**Problem description**
Write out the following listing's lines from the one with "Tap the Wi-Fi icon in status bar" to the one with "This screenshot has width=600, height=513.", exactly, with both included and no others.

**Extracted records**
○ ○ ○ ○ ○ ○ ○

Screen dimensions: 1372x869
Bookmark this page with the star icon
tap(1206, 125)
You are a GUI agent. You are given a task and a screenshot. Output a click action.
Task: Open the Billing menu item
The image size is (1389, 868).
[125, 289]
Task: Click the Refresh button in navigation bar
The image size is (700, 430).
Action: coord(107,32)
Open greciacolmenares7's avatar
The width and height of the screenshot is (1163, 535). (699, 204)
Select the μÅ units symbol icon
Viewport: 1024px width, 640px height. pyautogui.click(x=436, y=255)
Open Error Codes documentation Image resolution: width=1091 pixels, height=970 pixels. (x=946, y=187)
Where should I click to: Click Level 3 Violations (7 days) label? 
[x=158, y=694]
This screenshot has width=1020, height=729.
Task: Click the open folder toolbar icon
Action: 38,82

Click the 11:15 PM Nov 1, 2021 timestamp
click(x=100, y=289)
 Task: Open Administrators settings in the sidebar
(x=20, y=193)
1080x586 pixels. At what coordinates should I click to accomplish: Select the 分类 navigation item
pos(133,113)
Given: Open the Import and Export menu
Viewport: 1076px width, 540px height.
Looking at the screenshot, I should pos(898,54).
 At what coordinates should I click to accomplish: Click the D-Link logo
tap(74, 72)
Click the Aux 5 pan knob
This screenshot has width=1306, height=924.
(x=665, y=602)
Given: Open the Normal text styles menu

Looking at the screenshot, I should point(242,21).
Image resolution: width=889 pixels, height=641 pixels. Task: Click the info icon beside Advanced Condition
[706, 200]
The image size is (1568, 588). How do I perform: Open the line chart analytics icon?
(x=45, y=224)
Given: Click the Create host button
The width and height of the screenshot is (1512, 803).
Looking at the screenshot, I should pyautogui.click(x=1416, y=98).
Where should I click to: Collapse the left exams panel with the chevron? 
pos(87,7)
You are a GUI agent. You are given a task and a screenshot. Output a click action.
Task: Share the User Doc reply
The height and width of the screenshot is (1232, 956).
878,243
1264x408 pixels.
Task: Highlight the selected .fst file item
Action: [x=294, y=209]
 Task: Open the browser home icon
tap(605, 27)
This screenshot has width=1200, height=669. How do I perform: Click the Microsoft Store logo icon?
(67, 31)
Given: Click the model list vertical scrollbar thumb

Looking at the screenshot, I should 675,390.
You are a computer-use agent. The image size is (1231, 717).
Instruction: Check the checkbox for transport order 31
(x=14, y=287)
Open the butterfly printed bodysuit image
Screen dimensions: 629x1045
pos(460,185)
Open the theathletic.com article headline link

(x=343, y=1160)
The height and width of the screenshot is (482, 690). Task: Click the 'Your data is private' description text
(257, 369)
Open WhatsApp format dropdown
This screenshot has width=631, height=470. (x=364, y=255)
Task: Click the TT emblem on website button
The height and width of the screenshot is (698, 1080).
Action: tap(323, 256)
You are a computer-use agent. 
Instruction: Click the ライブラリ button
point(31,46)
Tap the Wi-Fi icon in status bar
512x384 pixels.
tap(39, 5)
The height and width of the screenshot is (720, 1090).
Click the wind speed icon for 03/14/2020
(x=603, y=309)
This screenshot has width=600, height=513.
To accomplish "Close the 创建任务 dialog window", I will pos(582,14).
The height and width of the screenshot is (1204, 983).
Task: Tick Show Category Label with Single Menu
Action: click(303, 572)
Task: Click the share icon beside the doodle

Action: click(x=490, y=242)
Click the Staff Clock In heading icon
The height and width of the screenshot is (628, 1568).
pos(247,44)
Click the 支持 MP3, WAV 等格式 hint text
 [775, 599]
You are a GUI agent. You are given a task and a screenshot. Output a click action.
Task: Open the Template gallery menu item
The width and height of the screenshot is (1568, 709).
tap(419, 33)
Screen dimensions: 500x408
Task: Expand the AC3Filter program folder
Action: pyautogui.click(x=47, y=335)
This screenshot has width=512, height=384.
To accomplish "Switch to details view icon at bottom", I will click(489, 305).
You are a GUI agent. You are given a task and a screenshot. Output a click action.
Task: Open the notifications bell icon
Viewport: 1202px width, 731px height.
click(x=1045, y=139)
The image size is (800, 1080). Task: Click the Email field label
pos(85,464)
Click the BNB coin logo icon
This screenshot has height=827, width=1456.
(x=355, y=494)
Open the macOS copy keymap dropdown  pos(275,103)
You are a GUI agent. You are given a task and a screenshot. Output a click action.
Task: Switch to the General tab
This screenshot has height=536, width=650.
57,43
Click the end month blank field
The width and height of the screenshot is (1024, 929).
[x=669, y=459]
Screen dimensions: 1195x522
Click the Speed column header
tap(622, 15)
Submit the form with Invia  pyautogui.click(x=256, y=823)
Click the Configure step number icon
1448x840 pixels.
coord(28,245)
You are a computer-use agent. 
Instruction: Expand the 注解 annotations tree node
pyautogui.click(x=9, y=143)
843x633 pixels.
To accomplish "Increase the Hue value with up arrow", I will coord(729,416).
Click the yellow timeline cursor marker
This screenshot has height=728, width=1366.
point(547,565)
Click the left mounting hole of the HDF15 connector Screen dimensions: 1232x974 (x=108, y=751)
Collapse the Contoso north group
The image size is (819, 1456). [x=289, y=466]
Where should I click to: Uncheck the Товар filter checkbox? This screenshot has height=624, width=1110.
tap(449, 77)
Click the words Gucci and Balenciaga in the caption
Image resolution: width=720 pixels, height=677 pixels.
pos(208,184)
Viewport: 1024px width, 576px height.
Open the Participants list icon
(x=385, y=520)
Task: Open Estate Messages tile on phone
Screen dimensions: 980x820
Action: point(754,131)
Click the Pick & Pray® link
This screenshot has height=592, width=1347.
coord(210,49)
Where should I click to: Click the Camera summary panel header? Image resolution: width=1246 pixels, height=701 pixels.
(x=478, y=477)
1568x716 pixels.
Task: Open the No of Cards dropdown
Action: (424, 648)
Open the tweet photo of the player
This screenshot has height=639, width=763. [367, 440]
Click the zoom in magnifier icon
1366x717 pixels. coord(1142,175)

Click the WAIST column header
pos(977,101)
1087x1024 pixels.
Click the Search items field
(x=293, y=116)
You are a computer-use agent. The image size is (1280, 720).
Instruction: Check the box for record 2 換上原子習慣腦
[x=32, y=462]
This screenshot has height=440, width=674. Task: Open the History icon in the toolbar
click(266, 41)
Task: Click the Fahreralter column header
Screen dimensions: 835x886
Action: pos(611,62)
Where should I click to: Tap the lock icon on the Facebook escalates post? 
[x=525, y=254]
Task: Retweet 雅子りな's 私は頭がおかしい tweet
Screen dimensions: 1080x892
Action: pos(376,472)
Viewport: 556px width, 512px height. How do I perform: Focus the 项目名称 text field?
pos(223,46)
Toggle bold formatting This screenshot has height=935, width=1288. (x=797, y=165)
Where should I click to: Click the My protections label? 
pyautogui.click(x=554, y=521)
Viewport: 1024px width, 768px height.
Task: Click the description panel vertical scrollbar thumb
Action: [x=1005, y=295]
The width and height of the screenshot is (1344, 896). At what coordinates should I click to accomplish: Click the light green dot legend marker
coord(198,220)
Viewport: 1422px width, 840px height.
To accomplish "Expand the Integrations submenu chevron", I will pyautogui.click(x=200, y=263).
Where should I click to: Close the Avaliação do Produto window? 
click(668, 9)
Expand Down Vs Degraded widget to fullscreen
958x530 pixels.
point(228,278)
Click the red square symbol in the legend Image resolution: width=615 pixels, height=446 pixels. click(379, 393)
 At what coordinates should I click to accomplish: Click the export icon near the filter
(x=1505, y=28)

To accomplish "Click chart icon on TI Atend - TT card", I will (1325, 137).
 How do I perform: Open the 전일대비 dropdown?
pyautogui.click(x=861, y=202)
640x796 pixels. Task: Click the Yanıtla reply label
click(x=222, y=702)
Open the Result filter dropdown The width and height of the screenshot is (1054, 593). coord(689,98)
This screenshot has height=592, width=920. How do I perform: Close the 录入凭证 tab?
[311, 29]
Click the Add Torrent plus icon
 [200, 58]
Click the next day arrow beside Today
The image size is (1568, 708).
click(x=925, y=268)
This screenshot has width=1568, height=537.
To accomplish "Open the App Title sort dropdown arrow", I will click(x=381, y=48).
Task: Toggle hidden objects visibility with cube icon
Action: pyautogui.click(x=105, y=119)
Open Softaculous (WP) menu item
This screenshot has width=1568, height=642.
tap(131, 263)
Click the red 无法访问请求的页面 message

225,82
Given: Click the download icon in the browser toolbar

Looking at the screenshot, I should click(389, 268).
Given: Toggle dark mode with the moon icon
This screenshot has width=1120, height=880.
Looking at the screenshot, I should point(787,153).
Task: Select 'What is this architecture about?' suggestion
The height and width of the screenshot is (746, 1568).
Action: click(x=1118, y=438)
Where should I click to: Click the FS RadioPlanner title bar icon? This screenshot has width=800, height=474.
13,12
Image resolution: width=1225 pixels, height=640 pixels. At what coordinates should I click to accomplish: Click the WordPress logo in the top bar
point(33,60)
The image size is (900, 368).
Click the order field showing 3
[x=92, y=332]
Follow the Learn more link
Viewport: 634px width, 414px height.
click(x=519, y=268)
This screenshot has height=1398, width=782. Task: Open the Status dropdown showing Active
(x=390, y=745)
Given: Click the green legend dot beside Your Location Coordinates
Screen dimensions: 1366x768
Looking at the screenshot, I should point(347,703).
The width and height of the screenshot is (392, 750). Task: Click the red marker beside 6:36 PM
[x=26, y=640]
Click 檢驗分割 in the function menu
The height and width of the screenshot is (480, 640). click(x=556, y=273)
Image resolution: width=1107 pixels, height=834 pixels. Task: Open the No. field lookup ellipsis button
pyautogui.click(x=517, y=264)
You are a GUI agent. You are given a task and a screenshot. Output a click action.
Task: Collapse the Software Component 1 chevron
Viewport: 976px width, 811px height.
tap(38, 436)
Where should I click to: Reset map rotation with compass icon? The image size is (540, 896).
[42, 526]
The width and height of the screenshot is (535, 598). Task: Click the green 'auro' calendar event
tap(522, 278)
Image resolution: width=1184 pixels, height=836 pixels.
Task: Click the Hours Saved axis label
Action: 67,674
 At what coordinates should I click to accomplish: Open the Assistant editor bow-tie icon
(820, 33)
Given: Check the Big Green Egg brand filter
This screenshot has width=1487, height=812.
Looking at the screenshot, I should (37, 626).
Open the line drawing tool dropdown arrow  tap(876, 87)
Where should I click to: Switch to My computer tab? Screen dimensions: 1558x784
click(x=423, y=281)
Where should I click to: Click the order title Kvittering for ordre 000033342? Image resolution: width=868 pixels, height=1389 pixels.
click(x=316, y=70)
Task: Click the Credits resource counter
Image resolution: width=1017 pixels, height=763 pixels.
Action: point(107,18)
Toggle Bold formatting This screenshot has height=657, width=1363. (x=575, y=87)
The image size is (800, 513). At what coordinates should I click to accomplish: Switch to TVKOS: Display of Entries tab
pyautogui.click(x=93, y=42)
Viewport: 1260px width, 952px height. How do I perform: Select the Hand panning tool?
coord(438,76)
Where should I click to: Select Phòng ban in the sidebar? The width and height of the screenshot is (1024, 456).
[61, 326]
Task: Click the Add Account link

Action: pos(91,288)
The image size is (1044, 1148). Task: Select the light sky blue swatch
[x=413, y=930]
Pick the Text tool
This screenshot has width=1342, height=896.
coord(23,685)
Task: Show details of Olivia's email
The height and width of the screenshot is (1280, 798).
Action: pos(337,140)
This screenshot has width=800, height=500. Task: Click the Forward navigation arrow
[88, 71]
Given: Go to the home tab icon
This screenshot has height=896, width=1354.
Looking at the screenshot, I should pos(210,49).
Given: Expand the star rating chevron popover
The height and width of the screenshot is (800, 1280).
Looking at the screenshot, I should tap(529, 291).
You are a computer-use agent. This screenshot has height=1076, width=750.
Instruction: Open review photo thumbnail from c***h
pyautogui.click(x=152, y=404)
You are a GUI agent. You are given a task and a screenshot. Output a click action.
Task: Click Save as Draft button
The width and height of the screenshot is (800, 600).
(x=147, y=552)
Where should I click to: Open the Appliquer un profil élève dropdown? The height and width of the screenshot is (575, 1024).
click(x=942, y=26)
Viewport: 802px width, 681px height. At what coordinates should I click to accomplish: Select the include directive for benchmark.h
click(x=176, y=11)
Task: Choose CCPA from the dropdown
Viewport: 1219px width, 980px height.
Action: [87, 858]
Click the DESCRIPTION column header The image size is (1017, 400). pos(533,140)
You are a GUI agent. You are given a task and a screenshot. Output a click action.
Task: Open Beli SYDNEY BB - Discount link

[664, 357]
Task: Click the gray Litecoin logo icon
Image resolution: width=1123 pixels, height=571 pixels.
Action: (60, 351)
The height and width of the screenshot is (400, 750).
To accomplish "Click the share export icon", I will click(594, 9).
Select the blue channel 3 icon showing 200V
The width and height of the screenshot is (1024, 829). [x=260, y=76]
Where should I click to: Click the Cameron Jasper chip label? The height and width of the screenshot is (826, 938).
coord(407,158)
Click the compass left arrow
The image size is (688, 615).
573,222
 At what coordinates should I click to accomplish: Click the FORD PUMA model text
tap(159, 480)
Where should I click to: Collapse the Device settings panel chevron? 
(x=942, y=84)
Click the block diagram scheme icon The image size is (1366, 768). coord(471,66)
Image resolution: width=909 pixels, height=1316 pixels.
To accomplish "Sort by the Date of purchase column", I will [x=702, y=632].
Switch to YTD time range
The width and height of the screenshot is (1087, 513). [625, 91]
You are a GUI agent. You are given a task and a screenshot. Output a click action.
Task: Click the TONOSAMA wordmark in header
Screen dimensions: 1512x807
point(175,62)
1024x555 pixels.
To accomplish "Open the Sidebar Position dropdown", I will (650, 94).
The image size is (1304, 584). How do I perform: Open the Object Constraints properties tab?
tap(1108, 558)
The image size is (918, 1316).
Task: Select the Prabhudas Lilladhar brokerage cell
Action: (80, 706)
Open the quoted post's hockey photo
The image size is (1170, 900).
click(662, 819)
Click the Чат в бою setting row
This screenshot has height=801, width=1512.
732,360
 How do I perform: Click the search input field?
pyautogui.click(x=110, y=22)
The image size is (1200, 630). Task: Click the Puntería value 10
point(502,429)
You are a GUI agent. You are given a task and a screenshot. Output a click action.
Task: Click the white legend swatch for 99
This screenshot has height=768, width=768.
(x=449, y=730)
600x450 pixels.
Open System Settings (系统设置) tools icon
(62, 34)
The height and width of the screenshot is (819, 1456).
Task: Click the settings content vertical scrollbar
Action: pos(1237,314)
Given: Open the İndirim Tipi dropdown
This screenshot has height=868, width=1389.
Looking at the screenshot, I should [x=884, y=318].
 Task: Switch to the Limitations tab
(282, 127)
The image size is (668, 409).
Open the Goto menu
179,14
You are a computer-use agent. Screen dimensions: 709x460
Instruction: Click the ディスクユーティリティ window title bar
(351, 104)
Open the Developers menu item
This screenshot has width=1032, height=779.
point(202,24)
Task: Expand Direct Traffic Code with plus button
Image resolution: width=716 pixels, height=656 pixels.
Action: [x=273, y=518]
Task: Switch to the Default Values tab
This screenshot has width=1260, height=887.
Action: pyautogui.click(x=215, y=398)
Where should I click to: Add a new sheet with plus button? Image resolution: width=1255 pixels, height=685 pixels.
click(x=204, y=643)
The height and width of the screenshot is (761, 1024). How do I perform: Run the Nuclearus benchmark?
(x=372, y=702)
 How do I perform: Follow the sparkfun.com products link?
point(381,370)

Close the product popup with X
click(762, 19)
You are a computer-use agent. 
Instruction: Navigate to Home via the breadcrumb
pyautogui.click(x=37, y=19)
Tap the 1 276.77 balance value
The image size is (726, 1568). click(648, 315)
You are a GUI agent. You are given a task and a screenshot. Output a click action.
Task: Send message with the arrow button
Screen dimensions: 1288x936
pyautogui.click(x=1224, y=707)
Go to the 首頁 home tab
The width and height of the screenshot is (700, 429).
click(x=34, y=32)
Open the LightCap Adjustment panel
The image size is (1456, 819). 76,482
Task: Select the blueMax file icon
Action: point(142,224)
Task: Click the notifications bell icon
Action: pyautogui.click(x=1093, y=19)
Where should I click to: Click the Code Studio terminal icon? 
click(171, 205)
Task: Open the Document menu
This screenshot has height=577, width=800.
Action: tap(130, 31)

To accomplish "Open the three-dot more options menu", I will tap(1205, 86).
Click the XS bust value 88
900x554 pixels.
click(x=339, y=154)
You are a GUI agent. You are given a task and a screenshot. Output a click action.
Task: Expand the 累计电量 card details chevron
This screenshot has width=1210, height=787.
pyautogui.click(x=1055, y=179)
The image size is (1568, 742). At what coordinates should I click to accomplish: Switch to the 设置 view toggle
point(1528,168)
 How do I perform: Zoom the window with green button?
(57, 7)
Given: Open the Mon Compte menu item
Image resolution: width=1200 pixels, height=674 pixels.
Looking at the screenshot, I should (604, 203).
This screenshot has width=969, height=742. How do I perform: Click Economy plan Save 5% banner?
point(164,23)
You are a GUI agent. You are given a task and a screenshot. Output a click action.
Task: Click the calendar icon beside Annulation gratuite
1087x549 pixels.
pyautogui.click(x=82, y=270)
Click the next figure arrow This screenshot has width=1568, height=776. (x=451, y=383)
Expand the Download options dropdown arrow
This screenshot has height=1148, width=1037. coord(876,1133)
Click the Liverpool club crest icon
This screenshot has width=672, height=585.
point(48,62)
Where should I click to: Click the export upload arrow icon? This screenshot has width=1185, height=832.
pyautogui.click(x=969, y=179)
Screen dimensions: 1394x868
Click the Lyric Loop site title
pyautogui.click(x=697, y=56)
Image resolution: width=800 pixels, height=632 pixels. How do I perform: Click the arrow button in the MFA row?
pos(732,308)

○ ○ ○ ○ ○ ○ ○

**Result of this task**
Tap the Wi-Fi icon in status bar
512x384 pixels.
tap(39, 5)
The height and width of the screenshot is (720, 1090).
Click the wind speed icon for 03/14/2020
(x=603, y=309)
This screenshot has width=600, height=513.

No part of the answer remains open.